28 Şubat postmodern askeri darbesin 14. Yıl dönümü büyük bir tesadüfe sahne oldu ve TSK, medya ve iş dünyasının baskısıyla iktidardan indirilen 54. Hükümet`in Başbakanı Prof. Dr. Necmettin Erbakan 27 Şubat`ta hayatını kaybetti.
Necmettin Erbakan`ın başbakanlığında 28 Haziran 1996`da RP-DYP koalisyonu şeklinde kurulan 54. Hükümet, ‘Bir Kısım Medya`nın askeri ve halkı muhafazakâr kesme karşı kışkırtan manşetleriyle Cumhurbaşkanı Süleyman Demirel`in desteğiyle TSK`nın yoğun baskıları sonucunda iktidardan çektirildi.
Dün hayatını kaybeden Erbakan için, "son nefesine kadar siyaset yaptı" başlıklarını kullanan o dönemin "Silahlı Kuvvetler Medyası", Başbakan Erbakan ve Tansu Çiller için çok ağır manşetler atmış, demokrasiyi adım adım darbeye kurban ettirmişti.
O dönemin en etkin üç gazetesi olan Hürriyet, Sabah ve Milliyet`in 54. Hükümet`in iş başına gelmesinden sonra nasıl bir tutum sergilediğini görmek için aşağıdaki manşetleri inceleyebilirsiniz.

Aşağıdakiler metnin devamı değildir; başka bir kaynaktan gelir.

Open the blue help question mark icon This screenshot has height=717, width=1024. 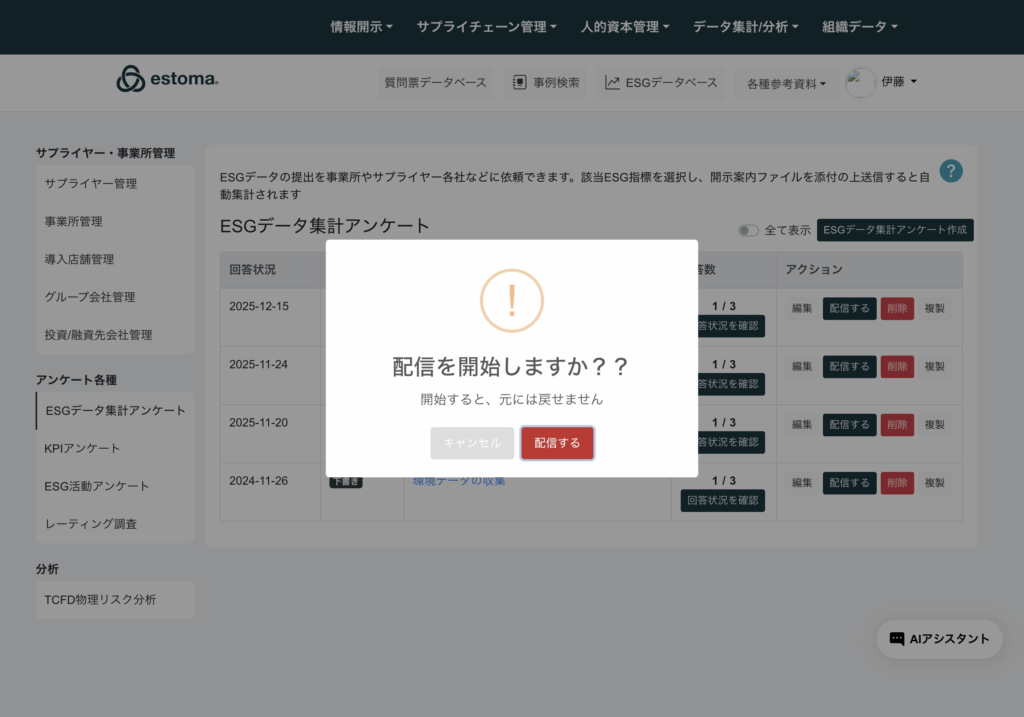[951, 171]
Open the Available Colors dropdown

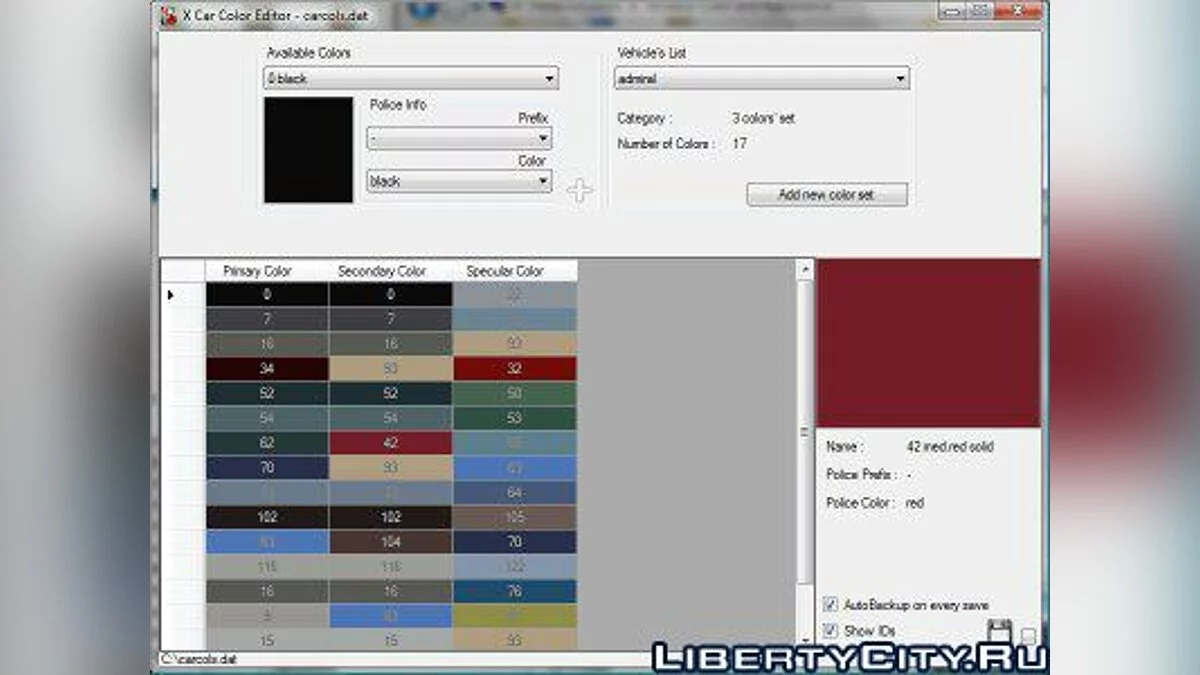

ÇİLLER’E LİNÇ; ERBAKAN’A AMOKACHİ İLE DİN DERSİ
Askerin dudağında çıkan, laiklik, şeriat, rejim ve cumhuriyet içeren sözler için manşetlerini hazır vaziyette bekleten üç gazetenin o dönem sanki iş bölümü yaptığı izlenimi de ortaya çıkıyor. Dinç Bilgin`in sahibi olduğu Sabah, Erbakan`ın ortağı Tansu Çiller`i hedef alıp, "Tarih Seni Affetmeyecek" suçlamasını yaparken, Hürriyet ise Erbakan`ı Beşiktaş`ın Nijeryalı yıldız golcüsü Amokachi`nin sözleriyle vurup, "Din simsarlarına ders verdi" manşetini atacak kadar ileriye gidiyordu. Milliyet ise TSK`yı baz alarak askerin tepkileri üzerine yoğunlaşarak yıpratıcı manşetler atıyordu.
“ADI SANI OLMAYAN ÜST DÜZEY KOMUTANLAR”
O dönemin meşhur haberciliklerinden birisi de , "üst düzey bir komutana" dayandırılan haberler. Bu tarz haberleri sık sık manşetine veya ilk sayfasına alan bir kısım medyanın, Mesut Yılmaz`ın Başbakanlığı ya da en kötü ihtimalle solda Ecevit-Baykal ittifakı için türlü çabalar içine girdiği de görülüyor.
DEMİREL, ERBAKAN’A KÜFRÜ ALKIŞLIYOR
Medyanın yıpratma kampanyasının en önemli figürlerinden birisi de,askerin postmodern darbe yapması için her türlü girişim ve Başbakan Erbakan`a yapılan küfürlere göz yuman Cumhurbaşkanı Süleyman Demirel olarak görülüyor. Demirel`in Hükümeti hedef alan her sözü manşetlerdeki yerini hemen alırken, Demire, Tuğgeneral Osman Özbek`in Erbakan`a ettiği galiz küfrü "Paşa`nın öfkesi bir boşalmadır" değerlendiriyor ve Sabah bunu 9 sütuna manşet yapıyor.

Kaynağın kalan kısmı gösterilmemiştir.